Simon Willison wants a Python version of Perl's WWW::Mechanize. I believe I've already written it. It appears in the form of two projects I've used to test the eKit website:
- The more recent web performance tester called PyWebPerf. PyWebPerf is a performance measuring tool written in Python which simulates a web browser fetching a page (handles cookies, multiple threads, image and css download). Command-line and cgi interfaces are provided. I wrote this as a replacement for apachebench so I could have my testing behave more like a web browser.
- The earlier web unit testing framework.

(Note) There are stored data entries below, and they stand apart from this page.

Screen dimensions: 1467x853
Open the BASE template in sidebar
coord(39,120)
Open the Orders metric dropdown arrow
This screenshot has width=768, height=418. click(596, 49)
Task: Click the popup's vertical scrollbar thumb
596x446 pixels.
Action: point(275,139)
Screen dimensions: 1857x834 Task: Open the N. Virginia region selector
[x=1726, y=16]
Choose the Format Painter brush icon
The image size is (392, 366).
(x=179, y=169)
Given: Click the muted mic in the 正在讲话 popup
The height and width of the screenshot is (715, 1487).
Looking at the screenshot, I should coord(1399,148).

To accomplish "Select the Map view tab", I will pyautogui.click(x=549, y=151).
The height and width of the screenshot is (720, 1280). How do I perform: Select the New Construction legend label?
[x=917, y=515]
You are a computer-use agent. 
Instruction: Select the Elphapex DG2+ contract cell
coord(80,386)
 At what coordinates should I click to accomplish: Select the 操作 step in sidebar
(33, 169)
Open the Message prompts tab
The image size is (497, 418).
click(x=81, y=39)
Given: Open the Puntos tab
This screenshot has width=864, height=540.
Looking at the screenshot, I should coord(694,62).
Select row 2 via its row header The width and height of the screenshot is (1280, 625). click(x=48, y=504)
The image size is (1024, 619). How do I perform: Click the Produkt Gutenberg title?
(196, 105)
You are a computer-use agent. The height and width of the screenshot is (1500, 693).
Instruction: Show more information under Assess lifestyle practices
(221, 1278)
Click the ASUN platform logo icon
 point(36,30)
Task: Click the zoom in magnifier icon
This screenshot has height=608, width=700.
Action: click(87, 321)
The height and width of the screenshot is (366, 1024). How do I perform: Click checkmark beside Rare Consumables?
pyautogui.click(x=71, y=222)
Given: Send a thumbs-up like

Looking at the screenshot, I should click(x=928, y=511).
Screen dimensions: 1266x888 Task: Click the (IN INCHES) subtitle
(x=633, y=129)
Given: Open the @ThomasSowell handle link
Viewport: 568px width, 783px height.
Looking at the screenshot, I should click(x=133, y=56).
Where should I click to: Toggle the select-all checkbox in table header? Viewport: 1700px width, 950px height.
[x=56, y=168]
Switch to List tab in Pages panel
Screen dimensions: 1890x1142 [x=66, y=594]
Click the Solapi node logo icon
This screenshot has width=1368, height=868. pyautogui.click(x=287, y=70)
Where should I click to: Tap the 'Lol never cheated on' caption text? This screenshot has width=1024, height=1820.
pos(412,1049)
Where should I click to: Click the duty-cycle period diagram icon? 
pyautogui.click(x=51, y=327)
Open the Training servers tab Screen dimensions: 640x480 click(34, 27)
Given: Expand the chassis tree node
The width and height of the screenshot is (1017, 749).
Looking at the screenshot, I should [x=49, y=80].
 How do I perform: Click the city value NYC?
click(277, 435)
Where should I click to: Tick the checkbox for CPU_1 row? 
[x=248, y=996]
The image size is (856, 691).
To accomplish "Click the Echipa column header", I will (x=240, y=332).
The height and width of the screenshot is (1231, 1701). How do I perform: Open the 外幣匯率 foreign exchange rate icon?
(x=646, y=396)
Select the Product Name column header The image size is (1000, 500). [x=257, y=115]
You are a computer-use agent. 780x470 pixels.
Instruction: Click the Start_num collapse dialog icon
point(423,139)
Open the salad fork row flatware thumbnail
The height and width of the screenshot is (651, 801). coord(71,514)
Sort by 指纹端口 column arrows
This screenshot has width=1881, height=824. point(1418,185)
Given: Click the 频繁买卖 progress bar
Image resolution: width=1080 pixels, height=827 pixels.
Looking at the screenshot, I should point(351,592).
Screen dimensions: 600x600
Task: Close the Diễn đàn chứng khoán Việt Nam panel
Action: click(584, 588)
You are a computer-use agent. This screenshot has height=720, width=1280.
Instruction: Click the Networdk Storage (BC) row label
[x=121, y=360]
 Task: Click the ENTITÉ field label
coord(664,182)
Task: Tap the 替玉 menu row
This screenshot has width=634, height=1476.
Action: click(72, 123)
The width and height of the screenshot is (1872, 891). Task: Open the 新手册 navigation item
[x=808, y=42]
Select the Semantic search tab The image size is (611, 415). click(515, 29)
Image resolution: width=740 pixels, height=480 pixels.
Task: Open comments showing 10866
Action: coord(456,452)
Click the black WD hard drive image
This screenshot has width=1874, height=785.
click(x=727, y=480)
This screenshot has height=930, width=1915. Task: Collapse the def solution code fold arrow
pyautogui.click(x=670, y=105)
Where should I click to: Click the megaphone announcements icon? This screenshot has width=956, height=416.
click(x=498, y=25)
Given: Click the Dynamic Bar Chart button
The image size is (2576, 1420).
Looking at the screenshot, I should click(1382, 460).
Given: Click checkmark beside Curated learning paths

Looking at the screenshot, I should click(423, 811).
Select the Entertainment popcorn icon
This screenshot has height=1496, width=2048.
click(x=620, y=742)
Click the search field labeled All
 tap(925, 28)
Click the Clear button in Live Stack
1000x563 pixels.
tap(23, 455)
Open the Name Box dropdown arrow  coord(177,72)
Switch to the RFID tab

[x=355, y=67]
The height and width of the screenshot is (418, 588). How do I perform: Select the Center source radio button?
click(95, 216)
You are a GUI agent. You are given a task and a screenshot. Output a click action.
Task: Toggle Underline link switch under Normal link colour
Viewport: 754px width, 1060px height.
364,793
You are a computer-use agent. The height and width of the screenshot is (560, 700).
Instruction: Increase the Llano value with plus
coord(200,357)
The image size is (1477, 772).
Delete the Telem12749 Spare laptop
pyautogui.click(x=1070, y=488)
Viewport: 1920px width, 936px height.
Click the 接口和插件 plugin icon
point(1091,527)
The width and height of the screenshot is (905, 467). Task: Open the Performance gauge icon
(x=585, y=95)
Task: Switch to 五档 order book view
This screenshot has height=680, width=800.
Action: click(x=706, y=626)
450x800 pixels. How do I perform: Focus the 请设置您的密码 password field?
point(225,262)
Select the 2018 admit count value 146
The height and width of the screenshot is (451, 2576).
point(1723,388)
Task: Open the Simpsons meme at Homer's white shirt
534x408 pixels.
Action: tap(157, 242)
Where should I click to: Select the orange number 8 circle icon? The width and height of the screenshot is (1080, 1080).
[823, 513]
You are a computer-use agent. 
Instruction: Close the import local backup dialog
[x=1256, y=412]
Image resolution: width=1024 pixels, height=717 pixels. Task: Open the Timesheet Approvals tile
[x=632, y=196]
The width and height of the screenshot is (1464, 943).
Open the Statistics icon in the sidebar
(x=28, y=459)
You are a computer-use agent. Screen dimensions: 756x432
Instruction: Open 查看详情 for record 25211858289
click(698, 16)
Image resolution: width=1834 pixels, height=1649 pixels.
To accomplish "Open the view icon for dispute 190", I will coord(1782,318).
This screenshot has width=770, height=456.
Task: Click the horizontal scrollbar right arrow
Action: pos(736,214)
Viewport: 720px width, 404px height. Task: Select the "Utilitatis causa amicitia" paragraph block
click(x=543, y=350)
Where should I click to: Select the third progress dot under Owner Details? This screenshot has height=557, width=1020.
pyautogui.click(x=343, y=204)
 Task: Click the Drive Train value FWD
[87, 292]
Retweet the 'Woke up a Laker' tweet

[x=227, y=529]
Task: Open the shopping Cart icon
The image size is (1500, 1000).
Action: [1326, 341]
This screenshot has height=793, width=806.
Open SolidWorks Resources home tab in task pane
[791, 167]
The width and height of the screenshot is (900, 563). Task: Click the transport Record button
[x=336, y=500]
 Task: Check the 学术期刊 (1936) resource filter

The code (and API) is designed to let your script look like a regular web browser. Recently I used a slightly modified version of PyWebPerf to do the following:
fetcher = WebFetcher() login = fetcher.fetch('https://www.xxxxxxxx.com/') response = login.postForm(0, login.POST, {'UserID': 'xxxxxxx', 'Password': 'xxxxxxxx'}) r2 = response.fetch('/account/msg_status.asp', {'FromDate': '1/Jan/2003', 'ToDate': '3/Feb/2003', 'MsgStatus': 'Failed', 'NumRec': '20', 'GenerateCSV': 'blah'}) r3 = r2.fetch('/account/preview/xxxxxxx.csv') print r3.body
Note that each successive fetch uses the previous fetch result object - thus carrying over any cookies sent back from the server. The WebFetcher code can be (and indeed has been in the above application) trivially changed to turn off the automatic image/css loading and timing marks.
Aside: yes, this is a real example of code I have to use to automatically get failure reports from one of our service providers. Yecch.